Saturday, July 4, 2009

Personal empowerment through skill acquisition (or how I fixed a Vtech Tote 'n Go)

Phew, what a poncy title! Well, that's me through and through :) But what I wanted to post about was how empowering learning something pretty simple like soldering has been for me.

The kids have been playing with various incarnations of Vtech laptops (ones that play 'learning' games to do with letters and numbers). Their first laptop, the Vtech Tote 'n Go, broke about 6 months ago, the speaker stopped working as did the mouse button. Normally, that'd mean landfill for this big bit of plastic, but, having learned a little bit of electronics, I took it apart to see if I could figure out what was wrong.

It turns out that the speaker wires had broken off and the small push button inside the mouse had broken completely. I got the speaker wire soldered back in place the same day, but the button fix had to wait a while.
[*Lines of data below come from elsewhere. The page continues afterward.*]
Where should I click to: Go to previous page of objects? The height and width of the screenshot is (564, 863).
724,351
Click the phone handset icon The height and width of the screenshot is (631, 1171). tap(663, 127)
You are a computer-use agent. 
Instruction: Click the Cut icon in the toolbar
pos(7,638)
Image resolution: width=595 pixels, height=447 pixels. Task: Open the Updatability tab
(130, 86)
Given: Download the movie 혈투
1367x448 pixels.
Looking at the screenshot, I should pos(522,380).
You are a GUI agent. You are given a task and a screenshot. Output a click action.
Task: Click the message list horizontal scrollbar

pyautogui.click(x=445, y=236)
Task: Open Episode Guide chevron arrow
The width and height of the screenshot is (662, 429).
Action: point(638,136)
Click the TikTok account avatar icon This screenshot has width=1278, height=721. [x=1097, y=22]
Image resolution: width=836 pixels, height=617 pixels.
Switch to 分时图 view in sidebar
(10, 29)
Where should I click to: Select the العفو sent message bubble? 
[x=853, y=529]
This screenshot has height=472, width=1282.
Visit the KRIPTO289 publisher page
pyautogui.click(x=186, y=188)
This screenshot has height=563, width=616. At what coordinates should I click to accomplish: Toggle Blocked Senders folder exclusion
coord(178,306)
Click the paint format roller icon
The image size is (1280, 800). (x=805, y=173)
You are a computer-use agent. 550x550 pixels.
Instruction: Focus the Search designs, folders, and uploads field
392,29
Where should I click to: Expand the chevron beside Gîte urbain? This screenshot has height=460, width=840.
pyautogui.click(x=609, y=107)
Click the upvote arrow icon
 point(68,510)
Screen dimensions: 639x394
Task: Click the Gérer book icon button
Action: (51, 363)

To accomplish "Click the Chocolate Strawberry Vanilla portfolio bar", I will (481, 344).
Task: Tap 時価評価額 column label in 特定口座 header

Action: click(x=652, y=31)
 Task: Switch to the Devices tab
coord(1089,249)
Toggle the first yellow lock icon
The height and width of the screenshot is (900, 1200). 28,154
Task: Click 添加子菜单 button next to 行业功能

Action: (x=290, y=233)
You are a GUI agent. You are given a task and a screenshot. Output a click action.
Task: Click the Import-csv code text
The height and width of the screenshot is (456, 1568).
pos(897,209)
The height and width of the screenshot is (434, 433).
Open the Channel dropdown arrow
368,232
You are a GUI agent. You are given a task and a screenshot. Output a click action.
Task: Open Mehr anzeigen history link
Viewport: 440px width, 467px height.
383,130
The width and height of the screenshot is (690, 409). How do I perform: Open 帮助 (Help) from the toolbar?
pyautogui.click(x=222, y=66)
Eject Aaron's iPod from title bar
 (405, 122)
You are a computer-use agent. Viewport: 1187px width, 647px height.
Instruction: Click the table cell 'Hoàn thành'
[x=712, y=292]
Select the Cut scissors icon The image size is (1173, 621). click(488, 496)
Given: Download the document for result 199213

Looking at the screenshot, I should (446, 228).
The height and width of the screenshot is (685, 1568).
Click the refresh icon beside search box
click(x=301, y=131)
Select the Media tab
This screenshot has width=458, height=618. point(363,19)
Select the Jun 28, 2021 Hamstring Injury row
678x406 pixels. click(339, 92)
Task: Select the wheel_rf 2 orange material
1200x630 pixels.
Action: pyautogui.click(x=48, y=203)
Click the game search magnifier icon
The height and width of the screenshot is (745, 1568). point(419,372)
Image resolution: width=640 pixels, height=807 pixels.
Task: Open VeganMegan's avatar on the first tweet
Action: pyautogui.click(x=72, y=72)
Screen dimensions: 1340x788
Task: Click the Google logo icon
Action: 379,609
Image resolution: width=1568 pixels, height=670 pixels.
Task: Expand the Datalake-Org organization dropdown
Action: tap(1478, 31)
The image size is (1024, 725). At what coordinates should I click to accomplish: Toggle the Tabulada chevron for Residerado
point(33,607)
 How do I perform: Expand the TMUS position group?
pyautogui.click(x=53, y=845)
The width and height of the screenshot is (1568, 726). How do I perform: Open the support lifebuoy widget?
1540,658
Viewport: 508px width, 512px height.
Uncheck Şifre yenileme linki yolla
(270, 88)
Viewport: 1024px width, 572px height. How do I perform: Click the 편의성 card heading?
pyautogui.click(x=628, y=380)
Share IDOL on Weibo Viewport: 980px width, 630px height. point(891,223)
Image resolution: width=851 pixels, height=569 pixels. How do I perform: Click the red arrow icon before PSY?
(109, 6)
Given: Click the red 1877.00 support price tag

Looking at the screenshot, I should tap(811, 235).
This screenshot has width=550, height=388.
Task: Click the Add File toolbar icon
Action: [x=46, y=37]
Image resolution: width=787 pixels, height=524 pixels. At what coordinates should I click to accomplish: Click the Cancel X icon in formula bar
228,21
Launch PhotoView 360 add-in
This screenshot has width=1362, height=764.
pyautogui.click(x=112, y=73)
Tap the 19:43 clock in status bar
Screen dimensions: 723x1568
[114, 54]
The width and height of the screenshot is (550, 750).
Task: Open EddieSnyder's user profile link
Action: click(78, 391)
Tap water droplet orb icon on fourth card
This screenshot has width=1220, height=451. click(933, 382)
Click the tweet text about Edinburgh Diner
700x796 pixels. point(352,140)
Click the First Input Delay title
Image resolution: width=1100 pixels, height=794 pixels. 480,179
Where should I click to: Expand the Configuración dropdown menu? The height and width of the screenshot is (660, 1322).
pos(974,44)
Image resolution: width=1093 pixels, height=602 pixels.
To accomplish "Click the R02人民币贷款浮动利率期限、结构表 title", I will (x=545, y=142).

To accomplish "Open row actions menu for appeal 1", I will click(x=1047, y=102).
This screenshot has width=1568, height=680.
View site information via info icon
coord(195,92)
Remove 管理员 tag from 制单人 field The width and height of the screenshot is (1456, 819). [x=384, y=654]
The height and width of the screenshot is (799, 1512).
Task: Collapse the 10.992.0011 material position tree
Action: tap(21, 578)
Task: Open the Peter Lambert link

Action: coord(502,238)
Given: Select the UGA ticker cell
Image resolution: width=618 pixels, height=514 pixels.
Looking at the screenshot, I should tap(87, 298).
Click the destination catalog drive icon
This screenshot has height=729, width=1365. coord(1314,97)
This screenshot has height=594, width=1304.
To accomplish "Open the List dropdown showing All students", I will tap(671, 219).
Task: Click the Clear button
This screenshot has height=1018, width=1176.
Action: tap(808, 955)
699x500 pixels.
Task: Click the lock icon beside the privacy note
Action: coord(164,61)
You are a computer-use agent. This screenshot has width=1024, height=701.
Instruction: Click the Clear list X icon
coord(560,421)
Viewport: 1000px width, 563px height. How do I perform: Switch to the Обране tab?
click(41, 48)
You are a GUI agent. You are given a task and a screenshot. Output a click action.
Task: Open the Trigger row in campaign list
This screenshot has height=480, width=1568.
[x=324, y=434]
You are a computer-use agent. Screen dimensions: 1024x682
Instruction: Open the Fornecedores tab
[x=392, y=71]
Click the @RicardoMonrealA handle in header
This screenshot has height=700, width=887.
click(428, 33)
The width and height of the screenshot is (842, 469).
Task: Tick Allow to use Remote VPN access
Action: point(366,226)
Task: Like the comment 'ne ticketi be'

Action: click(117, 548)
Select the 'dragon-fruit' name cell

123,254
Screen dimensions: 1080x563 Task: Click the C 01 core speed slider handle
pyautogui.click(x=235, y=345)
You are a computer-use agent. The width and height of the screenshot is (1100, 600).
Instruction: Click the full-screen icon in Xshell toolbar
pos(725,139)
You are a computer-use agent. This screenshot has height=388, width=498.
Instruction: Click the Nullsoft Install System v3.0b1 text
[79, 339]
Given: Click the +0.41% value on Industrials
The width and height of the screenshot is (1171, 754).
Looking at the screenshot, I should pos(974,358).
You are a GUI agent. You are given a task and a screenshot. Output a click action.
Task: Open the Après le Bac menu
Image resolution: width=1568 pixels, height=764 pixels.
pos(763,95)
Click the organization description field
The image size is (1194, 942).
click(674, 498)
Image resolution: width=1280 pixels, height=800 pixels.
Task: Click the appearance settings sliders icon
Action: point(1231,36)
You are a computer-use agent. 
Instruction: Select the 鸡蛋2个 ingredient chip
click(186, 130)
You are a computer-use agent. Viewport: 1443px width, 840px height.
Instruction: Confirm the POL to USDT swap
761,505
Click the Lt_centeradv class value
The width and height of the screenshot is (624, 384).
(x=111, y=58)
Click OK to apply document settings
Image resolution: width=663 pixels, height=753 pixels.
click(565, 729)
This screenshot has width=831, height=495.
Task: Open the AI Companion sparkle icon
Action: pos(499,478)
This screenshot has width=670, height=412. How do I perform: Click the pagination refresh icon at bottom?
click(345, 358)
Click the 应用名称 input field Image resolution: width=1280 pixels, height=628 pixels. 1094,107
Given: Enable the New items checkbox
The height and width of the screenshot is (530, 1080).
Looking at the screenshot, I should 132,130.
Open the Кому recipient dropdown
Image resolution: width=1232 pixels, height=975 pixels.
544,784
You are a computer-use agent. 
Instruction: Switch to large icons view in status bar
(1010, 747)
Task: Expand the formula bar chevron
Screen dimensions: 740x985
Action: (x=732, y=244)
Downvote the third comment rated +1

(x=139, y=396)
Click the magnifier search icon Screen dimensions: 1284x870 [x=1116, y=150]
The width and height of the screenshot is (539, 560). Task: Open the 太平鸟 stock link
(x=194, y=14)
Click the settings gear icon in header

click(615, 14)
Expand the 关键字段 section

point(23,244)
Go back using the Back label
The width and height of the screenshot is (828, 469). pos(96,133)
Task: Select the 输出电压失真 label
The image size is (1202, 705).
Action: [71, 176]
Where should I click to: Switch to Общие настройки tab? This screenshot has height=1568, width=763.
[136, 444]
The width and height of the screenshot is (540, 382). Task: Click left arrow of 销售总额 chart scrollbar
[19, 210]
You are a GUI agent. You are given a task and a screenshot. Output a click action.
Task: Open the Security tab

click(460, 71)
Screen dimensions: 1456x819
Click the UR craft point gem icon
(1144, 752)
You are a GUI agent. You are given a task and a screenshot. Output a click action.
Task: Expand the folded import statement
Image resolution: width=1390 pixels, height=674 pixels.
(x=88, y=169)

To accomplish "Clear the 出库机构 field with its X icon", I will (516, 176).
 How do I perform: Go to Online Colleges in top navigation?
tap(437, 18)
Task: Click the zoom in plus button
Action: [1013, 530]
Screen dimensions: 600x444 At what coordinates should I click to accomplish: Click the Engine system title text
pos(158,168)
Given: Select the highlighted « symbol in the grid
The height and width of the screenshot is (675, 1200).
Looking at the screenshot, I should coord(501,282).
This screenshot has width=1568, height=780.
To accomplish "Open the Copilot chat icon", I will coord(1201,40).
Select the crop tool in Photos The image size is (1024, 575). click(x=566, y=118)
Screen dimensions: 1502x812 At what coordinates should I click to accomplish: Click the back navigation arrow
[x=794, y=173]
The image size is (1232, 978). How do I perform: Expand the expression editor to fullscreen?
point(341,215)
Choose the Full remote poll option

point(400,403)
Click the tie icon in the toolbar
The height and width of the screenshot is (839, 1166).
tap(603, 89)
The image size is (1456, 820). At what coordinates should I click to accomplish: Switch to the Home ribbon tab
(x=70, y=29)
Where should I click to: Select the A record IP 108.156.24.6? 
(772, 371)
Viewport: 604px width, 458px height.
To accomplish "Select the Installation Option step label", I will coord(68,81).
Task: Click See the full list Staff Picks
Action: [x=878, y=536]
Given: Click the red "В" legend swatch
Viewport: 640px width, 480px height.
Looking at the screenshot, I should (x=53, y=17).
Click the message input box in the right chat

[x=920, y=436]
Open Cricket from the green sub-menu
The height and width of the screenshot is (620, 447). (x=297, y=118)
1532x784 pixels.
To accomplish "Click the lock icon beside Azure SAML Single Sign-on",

I was tempted to hack together some Frankenstein creation using the huge push buttons I bought ages ago, but decided against it (I'm sure the kids would have loved it though).

I recently found allelectronics.com (see the solar power upgrade to the fireflies) and, as part of the initial order, I bought some small push buttons which were exact matches for the one in the kids laptop. So I took a second stab at fixing it. I couldn't successfully de-solder the original button, so I just clipped it off, trimmed the leads of the replacement and soldered it in place.

All very simple stuff. I left the laptop out somewhere I knew the kids would find it and the next morning I hear our youngest waking up our oldest by crying "Carys! Carys! Come see! Come see! The monkey laptop! It's working!". It was lovely.

The shocking part of this is that our friends have the same laptop and it's mouse button has stopped working as well. I'll fix that one too, but it must mean that loads of these things become landfill just because a single button breaks...

2 comments:

Anonymous said...

Apparently some of them make it to the thrift stores, as I've just bought two. One has a broken mouse button (I already fixed the wire that detected moving the mouse, but can't get past a stripped screw to help the button!) and the other has a broken speaker.

Glad to see other people are trying to fix them instead of trashing them!

Olymom said...

I have the same problem. All wires looked like they were in place so I think the push button has failed. To test this I clipped the wires that led to it and manually connected them but it still doesn't register/choose an activity. Could it still be the button circuit?